Member of the Canadian Parliament for Missisquoi
- In office 1870–1887
- Preceded by: Brown Chamberlin
- Succeeded by: William Donahue
- In office 1891–1896
- Preceded by: William Donahue
- Succeeded by: George Clayes

MLA for Missisquoi
- In office 1875–1878
- Preceded by: Josiah Sandford Brigham
- Succeeded by: Ernest Racicot

Personal details
- Born: January 29, 1834 Dunham, Lower Canada
- Died: February 9, 1910 (aged 76)
- Party: Conservative
- Children: George Harold Baker
- Cabinet: Solicitor General (1876–1878)

= George Barnard Baker =

Canadian politician (1834–1910)

George Barnard Baker (January 29, 1834 – February 9, 1910) was a Quebec lawyer and political figure. He was a Liberal-Conservative member of the House of Commons of Canada representing Missisquoi from 1870 to 1874, from 1879 to 1887 and from 1891 to 1896 and in the Legislative Assembly of Quebec from 1875 to 1878. He was named to the Senate of Canada for Bedford division in 1896 and served until his death in 1910.

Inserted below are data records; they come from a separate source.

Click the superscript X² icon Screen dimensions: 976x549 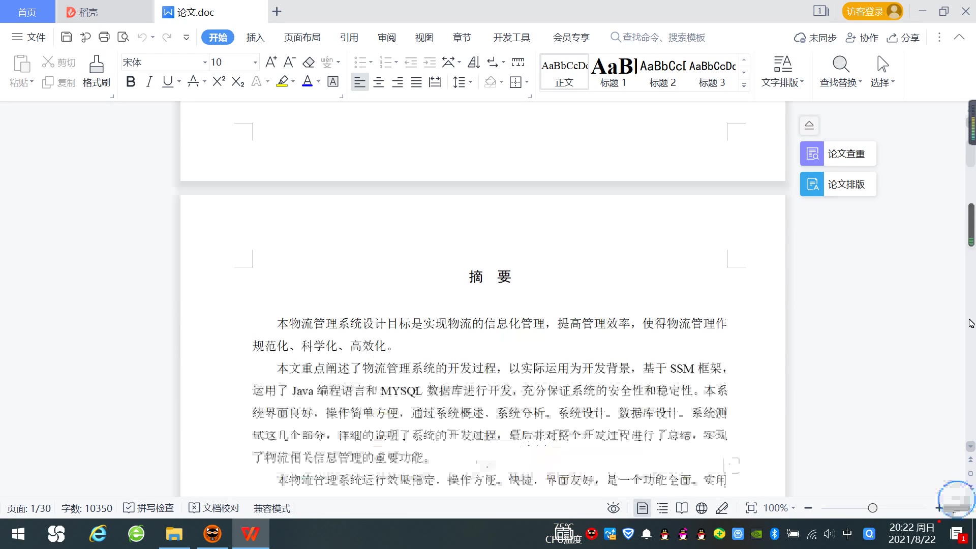point(219,82)
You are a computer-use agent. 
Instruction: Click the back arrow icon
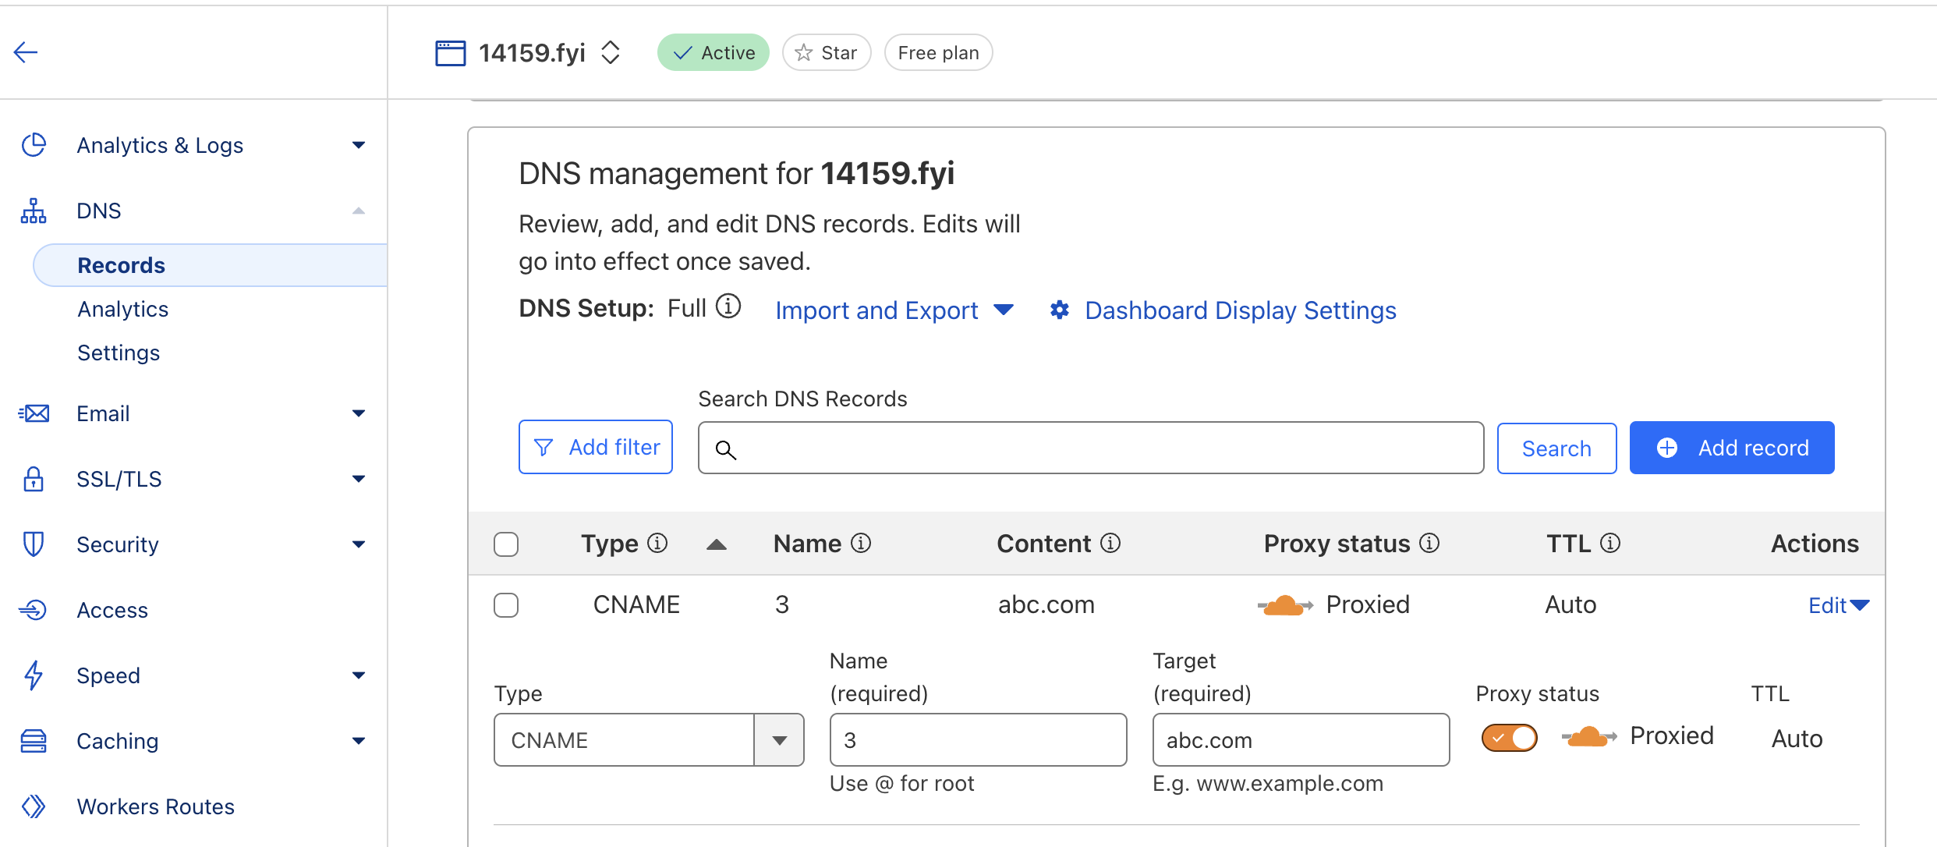point(26,53)
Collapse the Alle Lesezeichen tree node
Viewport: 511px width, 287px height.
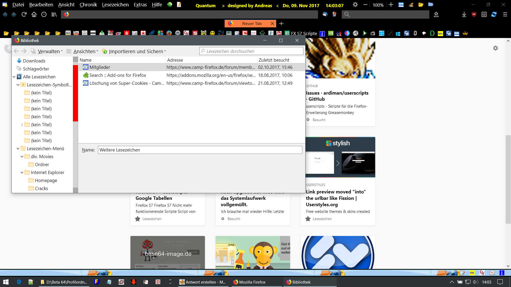[x=14, y=77]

He was born in Dunham, Lower Canada in 1834, the son of William Baker, and studied at Bishop's College. He articled with James O'Halloran, was called to the bar in 1860 and entered practice at Sweetsburg with O'Halloran. In 1860, he married Jane Percival Cowan. Baker was elected to the House of Commons in an 1870 by-election after Brown Chamberlin resigned his seat. He served as minister without portfolio and then solicitor general in the Quebec cabinet. He was named a Queen's Counsel in 1876.

He died in Montreal in 1910.

His son George Harold was also a member of the House of Commons.